The DUP's foray into politics across the water is not going terribly
well. They have an office in Liverpool which, I predict, will not tax
the energies of too many of their tea and soda bread activists. It
led to a couple of soundbite reactions from Liverpool politicians,
but nothing like the heat generated by the DUP proposal to put
forward candidates for the Scottish Parliament.
Newspapers came out against the idea, as did Labour and Conservative
politicians, but the real spoke in the DUP wheel came from none other
than the Grand Orange Lodge of Scotland. ``Northern Ireland politics
do not have a place in Scottish politics,'' said the Grand Lodge
secretary, Jack Ramsay, which makes you wonder what Jack is doing in
the Orange Order.
The story about the ``outrage'' caused by a republican calendar which,
as we said last week, first surfaced in the News of the World, has
now reached the other side of the world - but has become a bit mixed
up during its travels.
The story, which appeared in a Sydney newspaper, is remarkably
similar to the one in the News of the World but it is a bit shorter,
so that it tells us: ``The picture for September is of two men firing
handguns over the grave of Billy `King Rat' Wright''. The News of the
World mentioned that too but in a piece about an LVF calendar.

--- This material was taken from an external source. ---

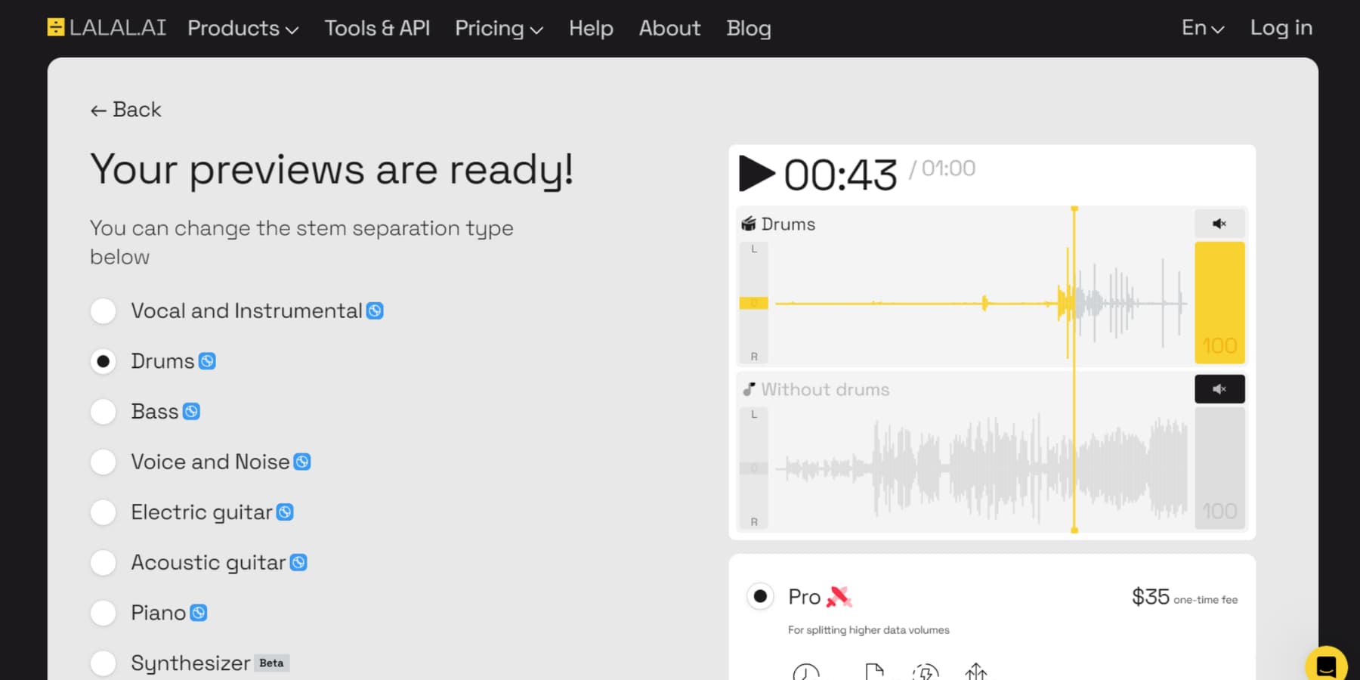Open the Help menu item
Image resolution: width=1360 pixels, height=680 pixels.
591,28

During the last council elections in the Six Counties Sinn Fein in
Newry brought out a leaflet which detailed the hundreds of thousands
of pounds of ratepayers' money spent by councillors on trips abroad.

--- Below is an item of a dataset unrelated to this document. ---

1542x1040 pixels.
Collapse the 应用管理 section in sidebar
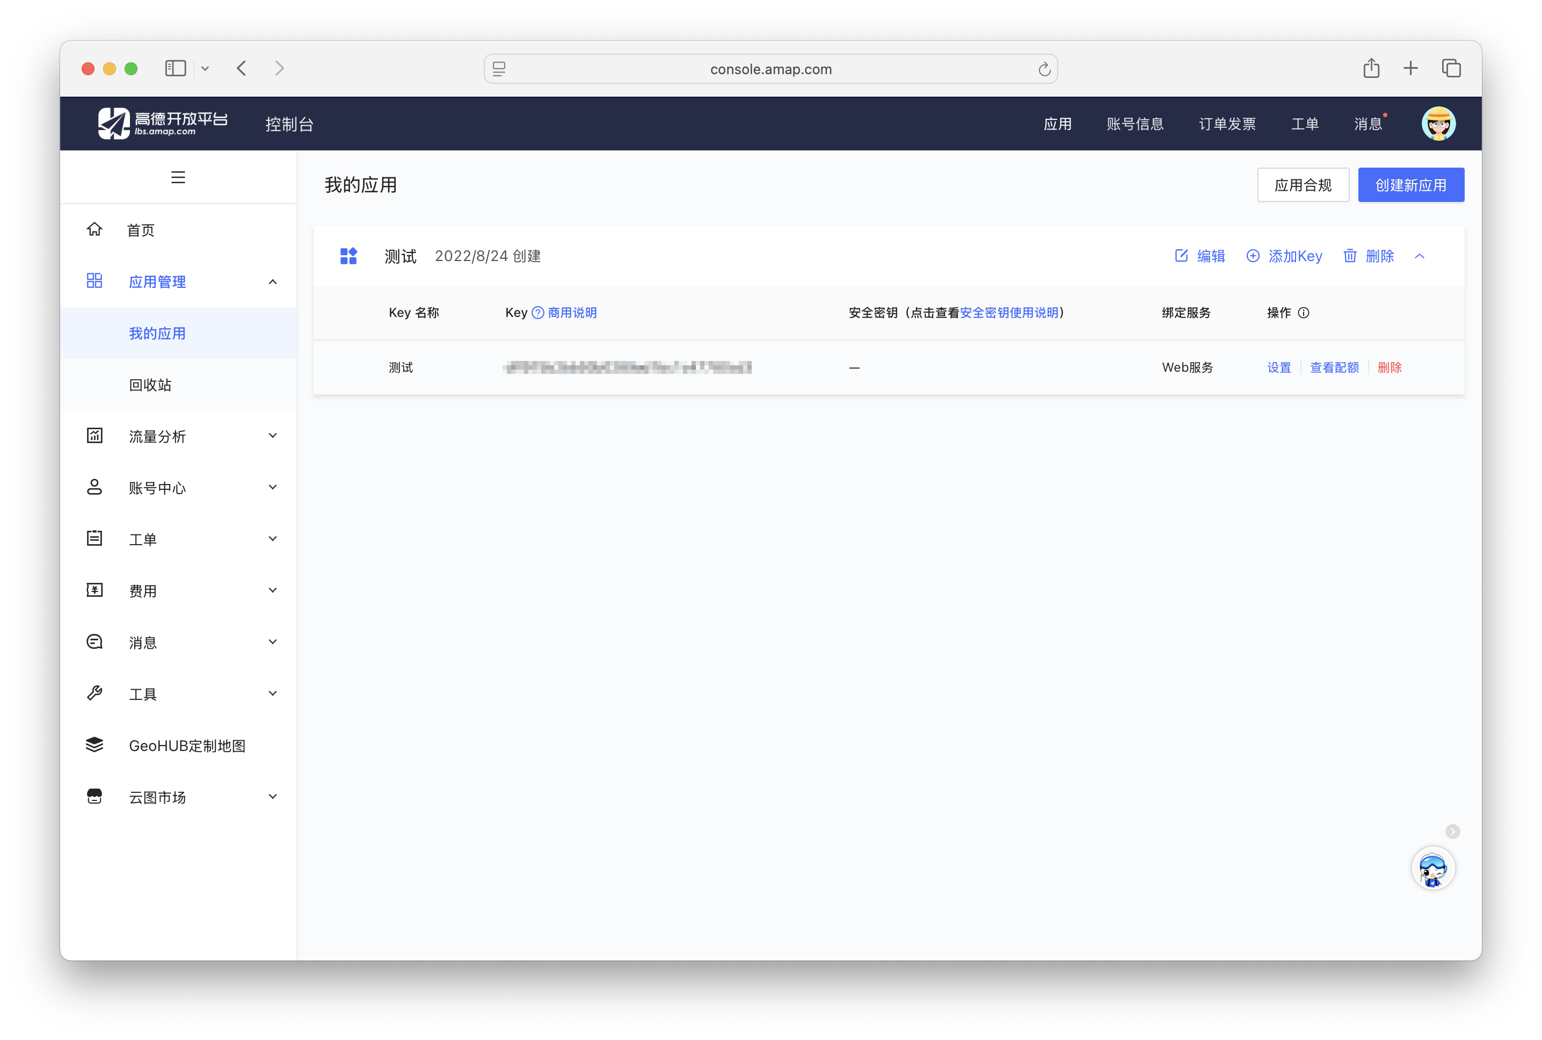click(272, 281)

It made fascinating reading. I would say Newry and Mourne councillors
- particularly from the SDLP and the Ulster Unionists - are among the
most-travelled people you would meet. Well, some of them are, because
the electorate turfed out some of the worst offenders. But it doesn't
seem to have shamed them, judging by the decision to send three
councillors on a trip to the United Arab Emirates for a conference on
flowers, complete with camel rides into the desert.

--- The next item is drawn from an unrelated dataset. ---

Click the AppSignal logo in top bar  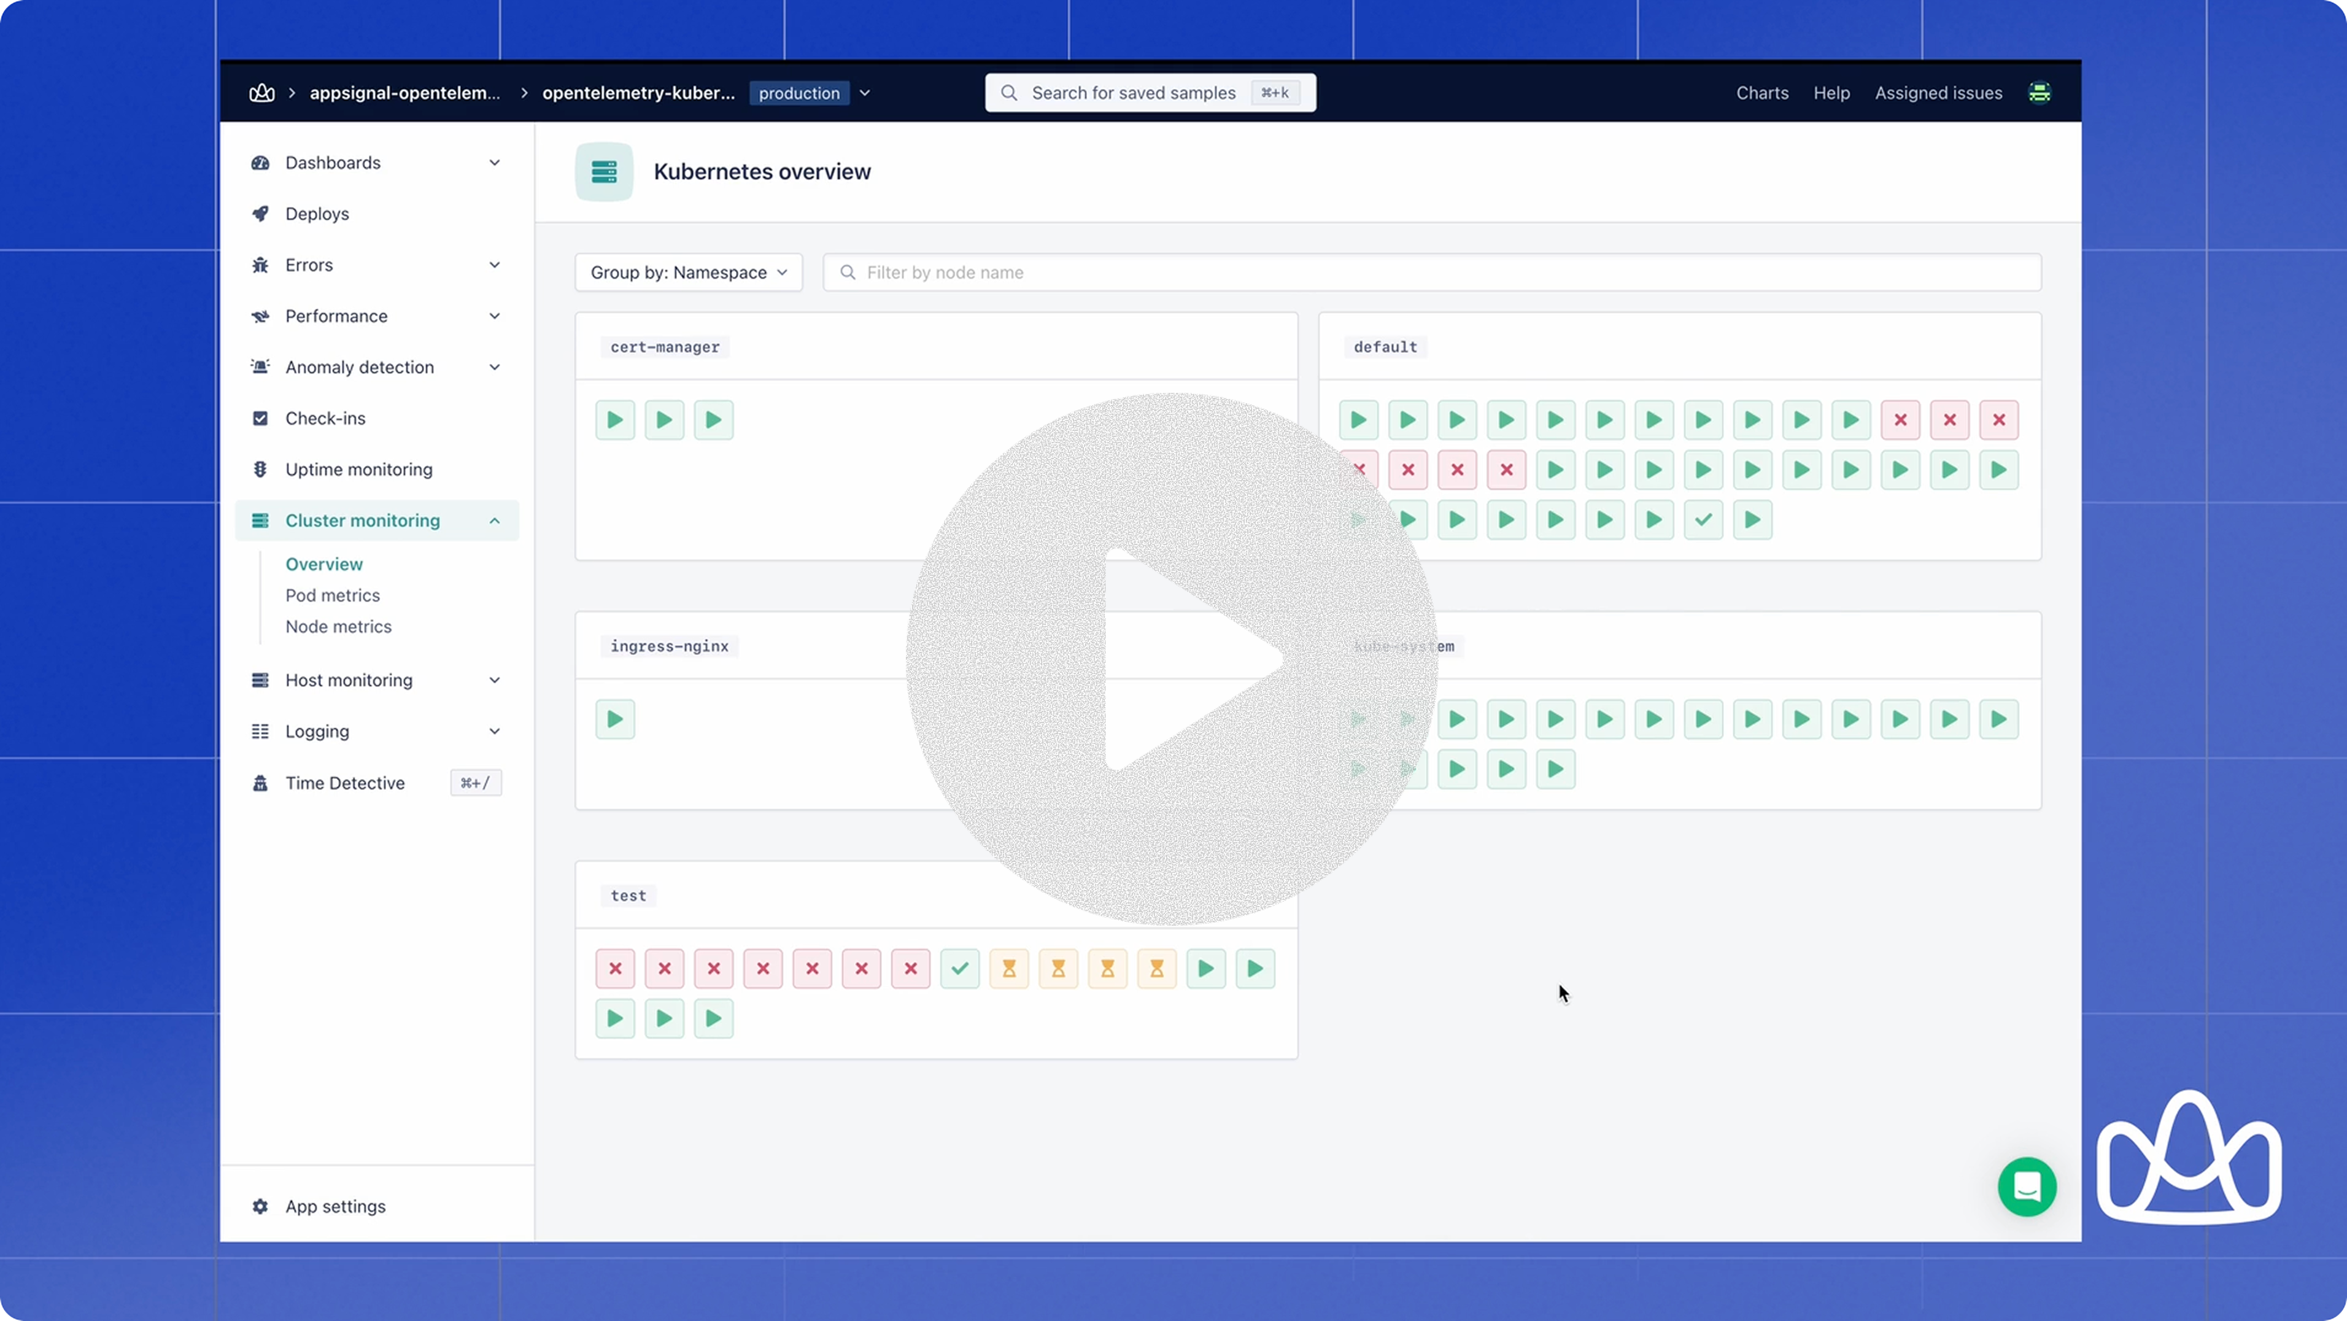click(x=261, y=93)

The original proposal to send three councillors was buried in a
committee report a few days before Christmas. On 4 January Sinn Fein
councillors proposed cancelling the trip but didn't receive the
support of a single other councillor. But they contacted the media
and all hell broke loose. And so, lo and behold, at Monday night's
meeting this week, a majority of councillors voted to cancel the
trip. For their part, Sinn Fein hopes that behaviour like this
continues because a few more holidaymakers will be sunbathing in
Bettystown or Butlins after the next election.